__What is needed__: Copy out every line in the rows below that contains the string "Identify".

__Extracted data entries__:

———

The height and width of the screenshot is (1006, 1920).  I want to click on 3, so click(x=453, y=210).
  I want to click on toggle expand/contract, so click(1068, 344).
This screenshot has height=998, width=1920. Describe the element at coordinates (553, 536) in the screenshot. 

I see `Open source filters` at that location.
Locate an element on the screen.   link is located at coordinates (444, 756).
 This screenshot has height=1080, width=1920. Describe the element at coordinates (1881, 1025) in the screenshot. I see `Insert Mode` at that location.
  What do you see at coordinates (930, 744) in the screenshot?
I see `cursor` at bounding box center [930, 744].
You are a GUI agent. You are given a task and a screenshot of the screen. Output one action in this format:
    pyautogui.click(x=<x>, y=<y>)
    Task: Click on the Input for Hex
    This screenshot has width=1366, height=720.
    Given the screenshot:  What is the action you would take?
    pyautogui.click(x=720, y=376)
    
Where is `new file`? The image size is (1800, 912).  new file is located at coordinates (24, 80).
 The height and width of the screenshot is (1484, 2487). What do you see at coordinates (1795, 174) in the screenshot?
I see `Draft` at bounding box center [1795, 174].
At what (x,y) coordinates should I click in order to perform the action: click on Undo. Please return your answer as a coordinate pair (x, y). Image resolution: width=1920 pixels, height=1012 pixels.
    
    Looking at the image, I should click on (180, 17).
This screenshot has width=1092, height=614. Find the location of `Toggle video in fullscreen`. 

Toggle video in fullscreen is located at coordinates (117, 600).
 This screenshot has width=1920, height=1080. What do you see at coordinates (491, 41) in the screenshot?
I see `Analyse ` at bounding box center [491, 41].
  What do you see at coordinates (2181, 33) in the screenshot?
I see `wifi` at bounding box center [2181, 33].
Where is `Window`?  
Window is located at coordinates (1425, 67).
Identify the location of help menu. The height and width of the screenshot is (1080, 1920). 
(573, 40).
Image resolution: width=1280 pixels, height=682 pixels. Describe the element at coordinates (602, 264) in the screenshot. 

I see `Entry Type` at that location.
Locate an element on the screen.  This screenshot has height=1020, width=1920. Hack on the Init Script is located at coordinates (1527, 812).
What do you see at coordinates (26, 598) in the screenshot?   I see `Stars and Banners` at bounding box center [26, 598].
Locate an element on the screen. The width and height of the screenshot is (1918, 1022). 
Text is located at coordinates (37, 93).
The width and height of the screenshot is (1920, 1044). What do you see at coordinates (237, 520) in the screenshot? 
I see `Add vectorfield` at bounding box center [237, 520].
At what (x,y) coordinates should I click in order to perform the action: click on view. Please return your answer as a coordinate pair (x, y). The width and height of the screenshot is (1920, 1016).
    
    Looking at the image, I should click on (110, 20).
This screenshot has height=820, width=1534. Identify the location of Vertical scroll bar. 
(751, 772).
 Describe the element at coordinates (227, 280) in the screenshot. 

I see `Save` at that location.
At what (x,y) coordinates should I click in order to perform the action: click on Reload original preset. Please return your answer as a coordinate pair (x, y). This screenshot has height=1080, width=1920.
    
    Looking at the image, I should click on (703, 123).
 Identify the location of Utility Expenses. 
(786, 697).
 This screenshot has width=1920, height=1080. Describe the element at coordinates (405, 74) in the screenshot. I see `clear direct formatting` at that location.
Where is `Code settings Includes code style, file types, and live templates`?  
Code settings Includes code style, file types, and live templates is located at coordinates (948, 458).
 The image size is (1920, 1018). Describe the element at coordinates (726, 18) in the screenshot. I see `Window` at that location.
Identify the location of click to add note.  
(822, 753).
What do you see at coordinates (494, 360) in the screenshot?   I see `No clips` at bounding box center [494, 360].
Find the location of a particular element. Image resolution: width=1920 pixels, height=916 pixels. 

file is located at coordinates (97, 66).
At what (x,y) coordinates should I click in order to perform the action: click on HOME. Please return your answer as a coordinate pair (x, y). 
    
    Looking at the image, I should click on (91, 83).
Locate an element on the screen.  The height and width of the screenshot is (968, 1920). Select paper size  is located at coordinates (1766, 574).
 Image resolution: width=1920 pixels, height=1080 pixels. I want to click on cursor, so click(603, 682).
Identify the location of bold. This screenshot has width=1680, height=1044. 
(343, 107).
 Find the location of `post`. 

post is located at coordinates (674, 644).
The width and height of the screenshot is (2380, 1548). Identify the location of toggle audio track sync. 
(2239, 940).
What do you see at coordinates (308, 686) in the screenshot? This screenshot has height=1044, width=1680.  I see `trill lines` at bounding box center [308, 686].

———

__Completed exercise__:
Identify the location of help menu. The height and width of the screenshot is (1080, 1920). 
This screenshot has height=820, width=1534. Identify the location of Vertical scroll bar. 
 Identify the location of Utility Expenses. 
Identify the location of click to add note.  
Identify the location of bold. This screenshot has width=1680, height=1044. 
The width and height of the screenshot is (2380, 1548). Identify the location of toggle audio track sync. 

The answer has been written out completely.